## Instructions for the task
Omit any pictures, and restate word for word only the lines from the one with "Click the histogram overlay" through the end of the data below.

Stored records:
************
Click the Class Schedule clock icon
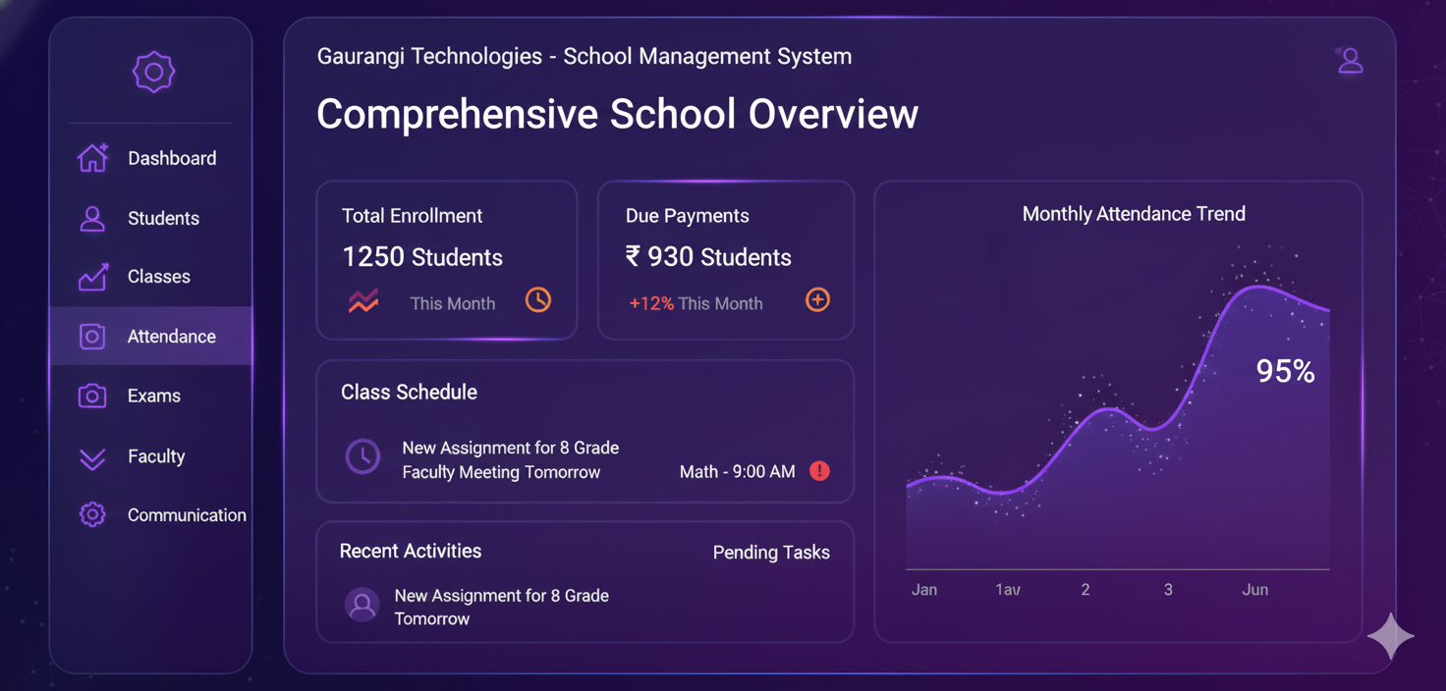The height and width of the screenshot is (691, 1446). click(x=362, y=456)
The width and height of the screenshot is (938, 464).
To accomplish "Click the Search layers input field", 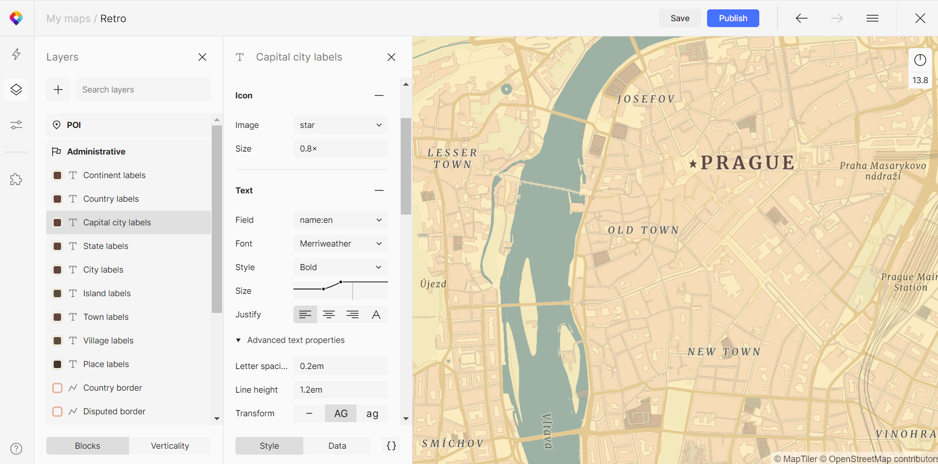I will (143, 90).
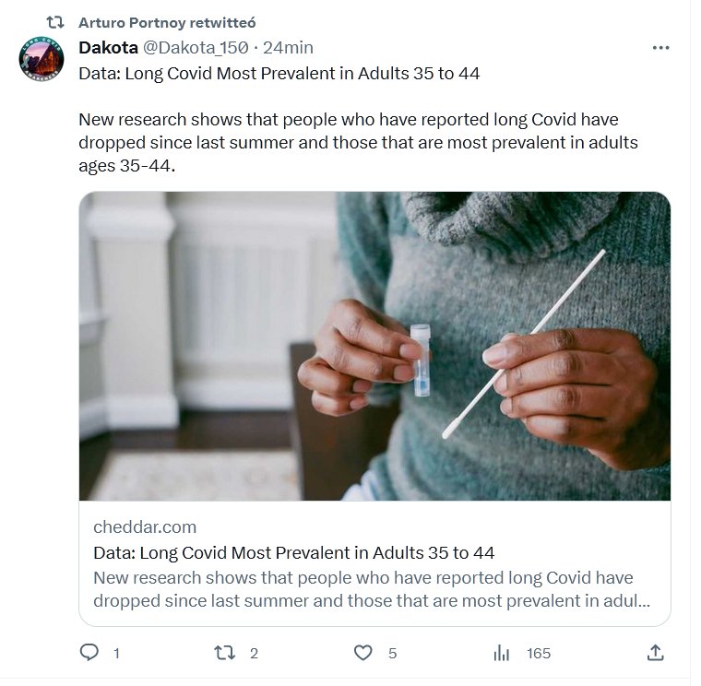Click the cheddar.com domain label

tap(145, 527)
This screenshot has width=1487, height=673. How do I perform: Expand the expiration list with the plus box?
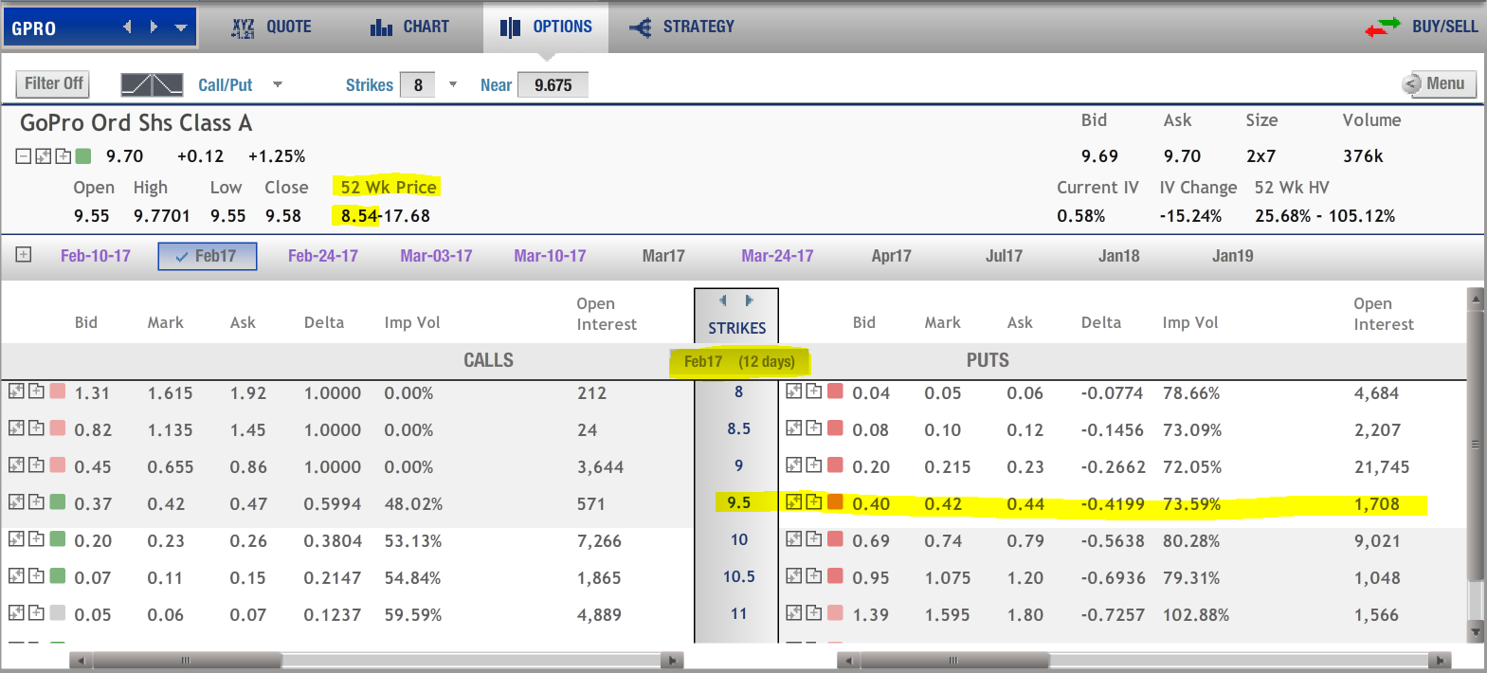pos(24,255)
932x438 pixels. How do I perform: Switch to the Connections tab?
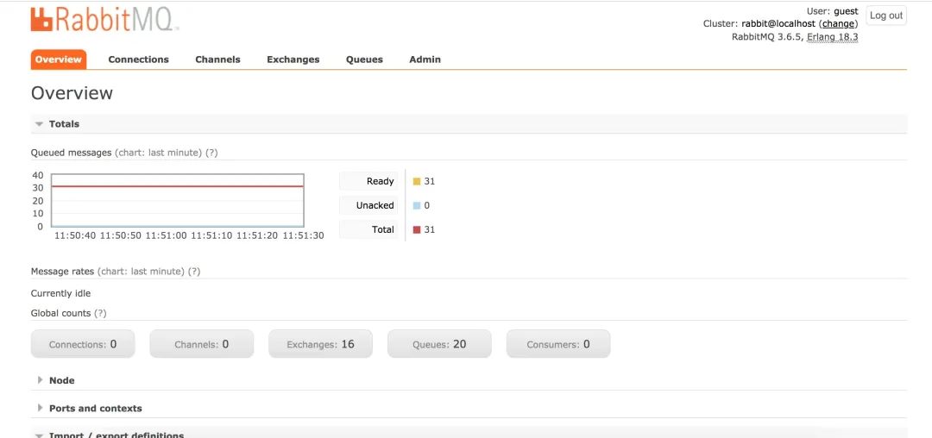(x=138, y=59)
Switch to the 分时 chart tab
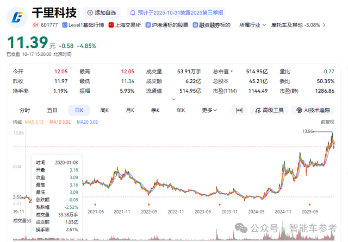The image size is (348, 242). pyautogui.click(x=26, y=110)
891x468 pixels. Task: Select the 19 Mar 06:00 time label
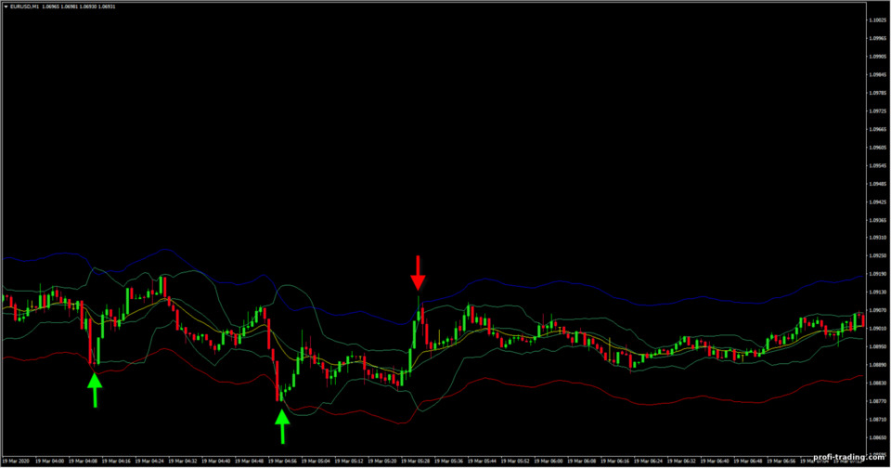click(549, 462)
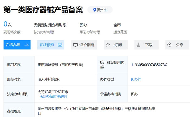Click the 0次 on-site visit count
The image size is (190, 117).
click(8, 24)
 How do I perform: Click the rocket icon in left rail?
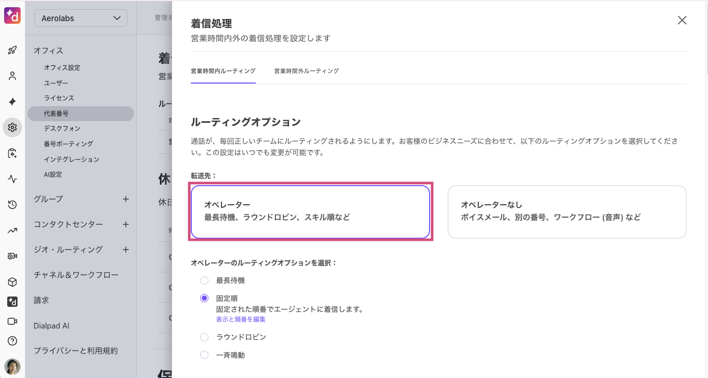[12, 50]
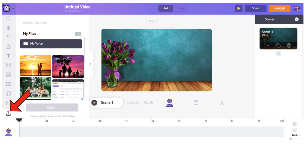Viewport: 307px width, 148px height.
Task: Collapse the library panel with chevron
Action: (x=90, y=64)
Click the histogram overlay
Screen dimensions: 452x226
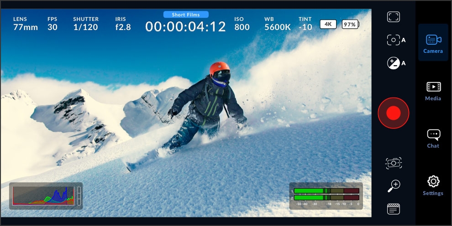[x=46, y=196]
************
## Reply to the task
Click the histogram overlay
Screen dimensions: 452x226
[x=46, y=196]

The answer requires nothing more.